No matter what venue McFerrin displays his vocal wares, he will be comfortable not knowing where the ensuing downbeat will take him.
McFerrin focused on vocalizing shortly after he landed a gig playing piano and singing in a jazz bar. He carried a tape recorder around with him, singing in it all day. Scales and arpeggios eventually gave way to sounds. Recalling his early practices, McFerrin said he never tried to imitate musical instruments but rather concentrated on language and what the different letters made his mouth do.

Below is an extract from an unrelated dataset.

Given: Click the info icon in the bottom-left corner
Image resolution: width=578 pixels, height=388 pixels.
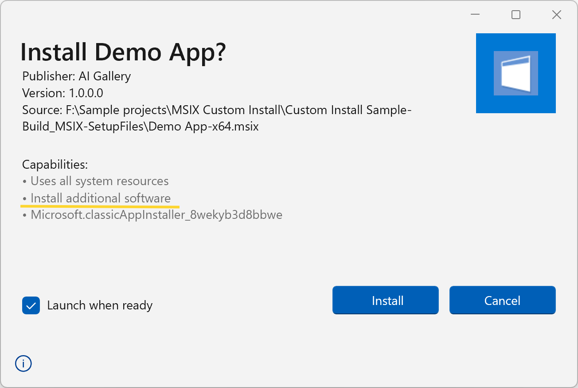Looking at the screenshot, I should click(x=23, y=364).
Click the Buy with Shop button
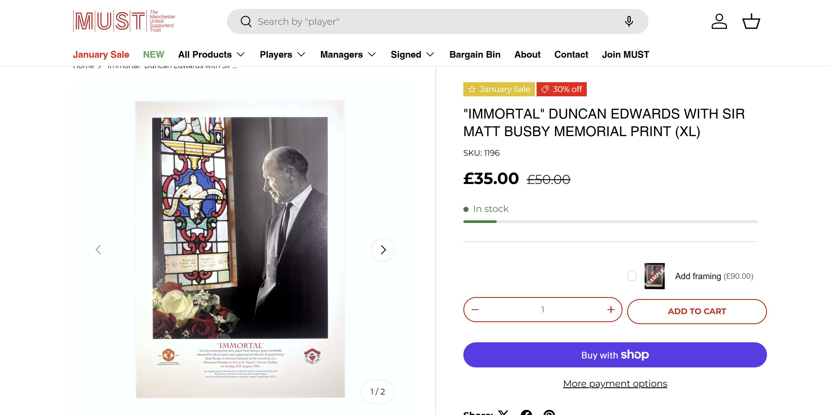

Now McFerrin is called a "vocal innovator" since "singer" no longer adequately describes his abilities. Despite the rise of his popularity and, perhaps with his audiences increasing their expectations, McFerrin is not tempted to scribble a playlist onto a piece of paper. He makes up his music and he shakes up his audiences by coaxing them into joining his fun.
"In their heart of hearts, they want to," McFerrin explained.
Those who nestle into the seats at Sauder Concert Hall will certainly be asked to sing. McFerrin wants them to use their "blue jean" voices, not worry about the quality of their musical talents and, of course, not be nervous about having no idea what is coming next.
"Only thing I want to do is sing," McFerrin said. "I want to make people sing with me. I hope they leave with a sense of joy. Let's make a joyful noise together."